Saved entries
--- START ---
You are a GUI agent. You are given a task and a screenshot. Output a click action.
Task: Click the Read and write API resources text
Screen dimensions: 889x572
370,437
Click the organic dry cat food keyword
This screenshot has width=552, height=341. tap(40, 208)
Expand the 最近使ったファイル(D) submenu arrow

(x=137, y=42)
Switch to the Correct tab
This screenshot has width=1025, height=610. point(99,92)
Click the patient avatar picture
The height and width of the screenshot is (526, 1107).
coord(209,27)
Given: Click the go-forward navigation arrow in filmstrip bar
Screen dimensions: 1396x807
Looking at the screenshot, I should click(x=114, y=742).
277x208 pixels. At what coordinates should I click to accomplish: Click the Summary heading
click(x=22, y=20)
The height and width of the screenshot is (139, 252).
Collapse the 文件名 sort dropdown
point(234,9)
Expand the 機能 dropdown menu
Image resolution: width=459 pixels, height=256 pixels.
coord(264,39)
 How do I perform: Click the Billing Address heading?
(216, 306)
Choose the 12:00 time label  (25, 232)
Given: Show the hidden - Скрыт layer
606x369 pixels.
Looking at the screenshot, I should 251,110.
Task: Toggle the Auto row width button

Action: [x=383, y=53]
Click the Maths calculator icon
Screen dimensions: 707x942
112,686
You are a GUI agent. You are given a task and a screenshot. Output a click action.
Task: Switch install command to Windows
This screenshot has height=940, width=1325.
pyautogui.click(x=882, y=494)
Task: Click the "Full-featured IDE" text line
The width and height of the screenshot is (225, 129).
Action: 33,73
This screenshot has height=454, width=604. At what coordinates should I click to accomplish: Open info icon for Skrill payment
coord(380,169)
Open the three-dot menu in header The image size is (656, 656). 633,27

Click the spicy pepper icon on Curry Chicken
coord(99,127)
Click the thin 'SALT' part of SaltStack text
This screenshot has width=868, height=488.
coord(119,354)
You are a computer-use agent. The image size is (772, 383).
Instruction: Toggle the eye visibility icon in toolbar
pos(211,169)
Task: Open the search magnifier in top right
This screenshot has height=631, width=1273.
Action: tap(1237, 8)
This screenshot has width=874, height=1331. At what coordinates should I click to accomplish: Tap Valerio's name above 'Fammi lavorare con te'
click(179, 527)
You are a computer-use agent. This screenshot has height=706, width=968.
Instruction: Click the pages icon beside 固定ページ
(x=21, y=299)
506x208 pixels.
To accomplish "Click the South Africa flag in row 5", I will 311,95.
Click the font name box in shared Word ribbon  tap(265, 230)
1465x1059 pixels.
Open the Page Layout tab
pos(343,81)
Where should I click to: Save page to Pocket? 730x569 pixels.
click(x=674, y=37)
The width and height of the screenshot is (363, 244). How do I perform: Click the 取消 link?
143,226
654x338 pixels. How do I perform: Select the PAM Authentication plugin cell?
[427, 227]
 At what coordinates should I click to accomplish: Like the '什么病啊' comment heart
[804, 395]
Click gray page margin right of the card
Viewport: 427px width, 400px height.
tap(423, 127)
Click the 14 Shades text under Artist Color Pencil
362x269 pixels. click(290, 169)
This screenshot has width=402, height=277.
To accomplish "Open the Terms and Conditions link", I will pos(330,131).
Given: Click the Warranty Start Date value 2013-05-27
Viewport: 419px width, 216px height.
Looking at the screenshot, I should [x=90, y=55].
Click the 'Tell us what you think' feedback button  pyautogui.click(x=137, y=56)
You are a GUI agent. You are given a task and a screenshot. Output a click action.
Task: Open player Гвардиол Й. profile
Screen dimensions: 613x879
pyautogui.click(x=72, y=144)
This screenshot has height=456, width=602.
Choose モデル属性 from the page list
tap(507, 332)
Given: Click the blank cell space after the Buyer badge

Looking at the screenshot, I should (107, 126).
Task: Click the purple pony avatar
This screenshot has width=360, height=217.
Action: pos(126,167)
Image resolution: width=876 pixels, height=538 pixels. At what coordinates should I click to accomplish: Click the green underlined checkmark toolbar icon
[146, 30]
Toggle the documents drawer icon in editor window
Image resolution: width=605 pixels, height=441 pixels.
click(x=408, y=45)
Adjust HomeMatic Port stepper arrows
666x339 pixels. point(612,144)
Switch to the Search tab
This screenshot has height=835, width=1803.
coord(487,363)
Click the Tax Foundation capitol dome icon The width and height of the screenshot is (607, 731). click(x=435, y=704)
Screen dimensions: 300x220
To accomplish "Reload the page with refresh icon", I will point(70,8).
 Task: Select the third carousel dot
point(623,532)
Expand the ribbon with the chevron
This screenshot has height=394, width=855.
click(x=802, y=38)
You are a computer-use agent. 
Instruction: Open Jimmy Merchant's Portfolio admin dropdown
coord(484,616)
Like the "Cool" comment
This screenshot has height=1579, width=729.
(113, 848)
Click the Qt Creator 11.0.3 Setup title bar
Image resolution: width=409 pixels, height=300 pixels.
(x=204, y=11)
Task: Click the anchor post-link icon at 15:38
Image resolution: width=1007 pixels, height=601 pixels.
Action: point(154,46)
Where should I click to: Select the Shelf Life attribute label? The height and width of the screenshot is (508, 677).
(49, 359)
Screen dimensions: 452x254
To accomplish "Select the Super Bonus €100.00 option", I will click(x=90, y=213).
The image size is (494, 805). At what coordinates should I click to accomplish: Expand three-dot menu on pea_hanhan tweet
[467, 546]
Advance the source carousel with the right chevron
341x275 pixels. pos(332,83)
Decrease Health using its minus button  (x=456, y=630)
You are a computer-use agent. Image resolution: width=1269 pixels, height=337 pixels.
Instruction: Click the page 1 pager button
--- END ---
## WHAT TO DO
If a line falls between the first line of the records and the line containing "The height and width of the screenshot is (139, 252).", inclusive, repeat it exactly; leave out all others.

## WRITTEN SOLUTION
You are a GUI agent. You are given a task and a screenshot. Output a click action.
Task: Click the Read and write API resources text
Screen dimensions: 889x572
370,437
Click the organic dry cat food keyword
This screenshot has width=552, height=341. tap(40, 208)
Expand the 最近使ったファイル(D) submenu arrow

(x=137, y=42)
Switch to the Correct tab
This screenshot has width=1025, height=610. point(99,92)
Click the patient avatar picture
The height and width of the screenshot is (526, 1107).
coord(209,27)
Given: Click the go-forward navigation arrow in filmstrip bar
Screen dimensions: 1396x807
Looking at the screenshot, I should click(x=114, y=742).
277x208 pixels. At what coordinates should I click to accomplish: Click the Summary heading
click(x=22, y=20)
The height and width of the screenshot is (139, 252).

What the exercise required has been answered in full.